START Entries

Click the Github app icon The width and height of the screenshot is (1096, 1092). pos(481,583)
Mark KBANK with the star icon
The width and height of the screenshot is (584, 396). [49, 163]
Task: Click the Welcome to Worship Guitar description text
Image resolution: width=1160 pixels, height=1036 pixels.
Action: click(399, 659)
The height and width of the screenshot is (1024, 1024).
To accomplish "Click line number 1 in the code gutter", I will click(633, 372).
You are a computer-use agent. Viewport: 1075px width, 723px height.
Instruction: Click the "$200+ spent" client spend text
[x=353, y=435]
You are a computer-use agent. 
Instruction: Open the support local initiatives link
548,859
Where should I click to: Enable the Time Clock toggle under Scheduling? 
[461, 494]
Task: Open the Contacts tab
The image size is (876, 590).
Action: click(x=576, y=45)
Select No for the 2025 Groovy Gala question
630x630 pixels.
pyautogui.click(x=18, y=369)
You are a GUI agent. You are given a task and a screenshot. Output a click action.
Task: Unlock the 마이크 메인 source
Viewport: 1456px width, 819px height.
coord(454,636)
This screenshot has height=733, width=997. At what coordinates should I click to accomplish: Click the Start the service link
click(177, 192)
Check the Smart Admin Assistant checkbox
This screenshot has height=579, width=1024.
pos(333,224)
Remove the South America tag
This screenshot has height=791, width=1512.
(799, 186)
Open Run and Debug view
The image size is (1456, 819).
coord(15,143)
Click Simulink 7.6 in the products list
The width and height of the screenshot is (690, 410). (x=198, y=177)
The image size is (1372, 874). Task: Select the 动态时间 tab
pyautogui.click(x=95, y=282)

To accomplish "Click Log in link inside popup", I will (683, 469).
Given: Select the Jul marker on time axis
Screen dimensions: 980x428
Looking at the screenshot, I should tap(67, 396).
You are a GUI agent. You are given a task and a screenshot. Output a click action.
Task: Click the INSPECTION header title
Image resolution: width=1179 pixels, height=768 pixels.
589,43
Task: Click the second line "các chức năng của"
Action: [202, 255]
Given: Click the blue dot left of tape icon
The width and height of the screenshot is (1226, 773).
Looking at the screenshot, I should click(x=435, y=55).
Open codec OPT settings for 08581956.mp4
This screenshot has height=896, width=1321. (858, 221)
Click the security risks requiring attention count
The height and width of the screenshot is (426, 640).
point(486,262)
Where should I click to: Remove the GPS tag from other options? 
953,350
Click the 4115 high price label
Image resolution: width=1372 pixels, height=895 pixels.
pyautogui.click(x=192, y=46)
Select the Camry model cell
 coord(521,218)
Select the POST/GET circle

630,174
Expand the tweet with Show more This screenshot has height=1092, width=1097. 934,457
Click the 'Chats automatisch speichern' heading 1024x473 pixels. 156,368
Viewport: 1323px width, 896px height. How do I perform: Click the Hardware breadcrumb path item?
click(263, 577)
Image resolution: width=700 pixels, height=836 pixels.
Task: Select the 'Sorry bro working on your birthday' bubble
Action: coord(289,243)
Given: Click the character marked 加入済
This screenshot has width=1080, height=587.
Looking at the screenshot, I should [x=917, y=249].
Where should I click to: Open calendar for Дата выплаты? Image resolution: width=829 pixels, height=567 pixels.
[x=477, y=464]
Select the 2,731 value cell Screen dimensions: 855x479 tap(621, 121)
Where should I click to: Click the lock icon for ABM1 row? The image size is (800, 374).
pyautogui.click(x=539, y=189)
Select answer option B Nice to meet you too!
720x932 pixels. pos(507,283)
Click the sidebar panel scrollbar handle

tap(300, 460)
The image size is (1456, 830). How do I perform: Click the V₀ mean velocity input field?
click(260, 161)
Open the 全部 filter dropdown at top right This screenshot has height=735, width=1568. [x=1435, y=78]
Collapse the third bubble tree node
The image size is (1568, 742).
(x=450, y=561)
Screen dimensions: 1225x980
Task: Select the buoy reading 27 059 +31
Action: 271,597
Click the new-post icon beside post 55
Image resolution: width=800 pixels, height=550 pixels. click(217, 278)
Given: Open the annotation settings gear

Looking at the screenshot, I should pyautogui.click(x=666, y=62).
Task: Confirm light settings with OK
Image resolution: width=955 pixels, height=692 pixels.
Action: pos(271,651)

END Entries

Exercise aim — Pull out each of the lines above that contains the string "will". Matching is case-sensitive.

The completed task —
To accomplish "Click line number 1 in the code gutter", I will click(633, 372).
To accomplish "Click Log in link inside popup", I will (683, 469).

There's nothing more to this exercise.